Your task
Each entry that appears below should be restated exactly as it is.

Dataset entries
********************

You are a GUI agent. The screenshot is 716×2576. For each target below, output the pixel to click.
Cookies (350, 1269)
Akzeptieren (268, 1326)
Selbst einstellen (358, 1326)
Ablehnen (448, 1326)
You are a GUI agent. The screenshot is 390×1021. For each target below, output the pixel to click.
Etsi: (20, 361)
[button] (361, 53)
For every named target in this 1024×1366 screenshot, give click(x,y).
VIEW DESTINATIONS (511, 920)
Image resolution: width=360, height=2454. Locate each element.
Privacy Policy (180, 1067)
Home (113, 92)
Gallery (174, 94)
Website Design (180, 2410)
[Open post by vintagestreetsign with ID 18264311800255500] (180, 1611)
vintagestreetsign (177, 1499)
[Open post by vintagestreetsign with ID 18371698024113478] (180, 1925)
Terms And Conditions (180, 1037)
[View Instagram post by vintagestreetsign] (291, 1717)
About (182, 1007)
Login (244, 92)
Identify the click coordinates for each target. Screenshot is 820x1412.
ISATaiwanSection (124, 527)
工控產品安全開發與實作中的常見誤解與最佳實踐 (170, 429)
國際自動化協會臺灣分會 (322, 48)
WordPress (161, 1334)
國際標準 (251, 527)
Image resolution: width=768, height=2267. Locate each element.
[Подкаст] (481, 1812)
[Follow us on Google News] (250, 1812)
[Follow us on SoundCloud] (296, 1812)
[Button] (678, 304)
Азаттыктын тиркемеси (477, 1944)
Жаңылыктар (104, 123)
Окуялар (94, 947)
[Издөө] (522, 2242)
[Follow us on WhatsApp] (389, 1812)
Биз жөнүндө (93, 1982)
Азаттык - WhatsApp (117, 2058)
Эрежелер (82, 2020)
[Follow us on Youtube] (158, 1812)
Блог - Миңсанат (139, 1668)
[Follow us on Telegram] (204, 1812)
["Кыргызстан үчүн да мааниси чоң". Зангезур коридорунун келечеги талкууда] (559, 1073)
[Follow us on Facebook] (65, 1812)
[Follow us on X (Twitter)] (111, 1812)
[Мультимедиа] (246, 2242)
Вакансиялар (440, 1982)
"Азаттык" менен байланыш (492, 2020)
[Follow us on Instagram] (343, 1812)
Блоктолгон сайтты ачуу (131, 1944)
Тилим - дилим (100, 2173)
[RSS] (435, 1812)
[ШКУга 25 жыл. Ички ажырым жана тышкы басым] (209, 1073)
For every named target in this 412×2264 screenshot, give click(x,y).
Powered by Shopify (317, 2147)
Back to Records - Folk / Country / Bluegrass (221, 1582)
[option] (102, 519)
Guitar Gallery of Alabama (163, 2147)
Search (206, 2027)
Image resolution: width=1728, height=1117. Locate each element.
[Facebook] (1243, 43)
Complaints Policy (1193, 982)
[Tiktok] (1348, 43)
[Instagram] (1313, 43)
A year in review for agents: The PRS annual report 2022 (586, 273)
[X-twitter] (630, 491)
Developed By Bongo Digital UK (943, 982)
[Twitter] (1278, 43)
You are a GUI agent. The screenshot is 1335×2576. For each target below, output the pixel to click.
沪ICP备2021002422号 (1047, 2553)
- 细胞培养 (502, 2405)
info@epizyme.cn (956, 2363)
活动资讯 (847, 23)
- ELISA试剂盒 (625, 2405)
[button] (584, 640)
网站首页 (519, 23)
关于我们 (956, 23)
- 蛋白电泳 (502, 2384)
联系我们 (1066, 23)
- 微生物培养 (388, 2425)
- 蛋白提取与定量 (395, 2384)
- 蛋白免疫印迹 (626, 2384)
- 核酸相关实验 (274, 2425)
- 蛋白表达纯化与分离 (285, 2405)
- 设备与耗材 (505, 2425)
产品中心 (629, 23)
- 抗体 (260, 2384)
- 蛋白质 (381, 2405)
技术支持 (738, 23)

********************

Response below
You are a GUI agent. The screenshot is 716×2576. For each target below, output the pixel to click.
Cookies (350, 1269)
Akzeptieren (268, 1326)
Selbst einstellen (358, 1326)
Ablehnen (448, 1326)
You are a GUI agent. The screenshot is 390×1021. For each target below, output the pixel to click.
Etsi: (20, 361)
[button] (361, 53)
For every named target in this 1024×1366 screenshot, give click(x,y).
VIEW DESTINATIONS (511, 920)
Image resolution: width=360, height=2454. Locate each element.
Privacy Policy (180, 1067)
Home (113, 92)
Gallery (174, 94)
Website Design (180, 2410)
[Open post by vintagestreetsign with ID 18264311800255500] (180, 1611)
vintagestreetsign (177, 1499)
[Open post by vintagestreetsign with ID 18371698024113478] (180, 1925)
Terms And Conditions (180, 1037)
[View Instagram post by vintagestreetsign] (291, 1717)
About (182, 1007)
Login (244, 92)
Identify the click coordinates for each target. Screenshot is 820x1412.
ISATaiwanSection (124, 527)
工控產品安全開發與實作中的常見誤解與最佳實踐 (170, 429)
國際自動化協會臺灣分會 (322, 48)
WordPress (161, 1334)
國際標準 (251, 527)
Image resolution: width=768, height=2267. Locate each element.
[Подкаст] (481, 1812)
[Follow us on Google News] (250, 1812)
[Follow us on SoundCloud] (296, 1812)
[Button] (678, 304)
Азаттыктын тиркемеси (477, 1944)
Жаңылыктар (104, 123)
Окуялар (94, 947)
[Издөө] (522, 2242)
[Follow us on WhatsApp] (389, 1812)
Биз жөнүндө (93, 1982)
Азаттык - WhatsApp (117, 2058)
Эрежелер (82, 2020)
[Follow us on Youtube] (158, 1812)
Блог - Миңсанат (139, 1668)
[Follow us on Telegram] (204, 1812)
["Кыргызстан үчүн да мааниси чоң". Зангезур коридорунун келечеги талкууда] (559, 1073)
[Follow us on Facebook] (65, 1812)
[Follow us on X (Twitter)] (111, 1812)
[Мультимедиа] (246, 2242)
Вакансиялар (440, 1982)
"Азаттык" менен байланыш (492, 2020)
[Follow us on Instagram] (343, 1812)
Блоктолгон сайтты ачуу (131, 1944)
Тилим - дилим (100, 2173)
[RSS] (435, 1812)
[ШКУга 25 жыл. Ички ажырым жана тышкы басым] (209, 1073)
For every named target in this 412×2264 screenshot, give click(x,y).
Powered by Shopify (317, 2147)
Back to Records - Folk / Country / Bluegrass (221, 1582)
[option] (102, 519)
Guitar Gallery of Alabama (163, 2147)
Search (206, 2027)
Image resolution: width=1728, height=1117. Locate each element.
[Facebook] (1243, 43)
Complaints Policy (1193, 982)
[Tiktok] (1348, 43)
[Instagram] (1313, 43)
A year in review for agents: The PRS annual report 2022 (586, 273)
[X-twitter] (630, 491)
Developed By Bongo Digital UK (943, 982)
[Twitter] (1278, 43)
You are a GUI agent. The screenshot is 1335×2576. For each target below, output the pixel to click.
沪ICP备2021002422号 (1047, 2553)
- 细胞培养 (502, 2405)
info@epizyme.cn (956, 2363)
活动资讯 (847, 23)
- ELISA试剂盒 (625, 2405)
[button] (584, 640)
网站首页 (519, 23)
关于我们 (956, 23)
- 蛋白电泳 (502, 2384)
联系我们 (1066, 23)
- 微生物培养 (388, 2425)
- 蛋白提取与定量 (395, 2384)
- 蛋白免疫印迹 (626, 2384)
- 核酸相关实验 (274, 2425)
- 蛋白表达纯化与分离 (285, 2405)
- 设备与耗材 (505, 2425)
产品中心 (629, 23)
- 抗体 (260, 2384)
- 蛋白质 (381, 2405)
技术支持 (738, 23)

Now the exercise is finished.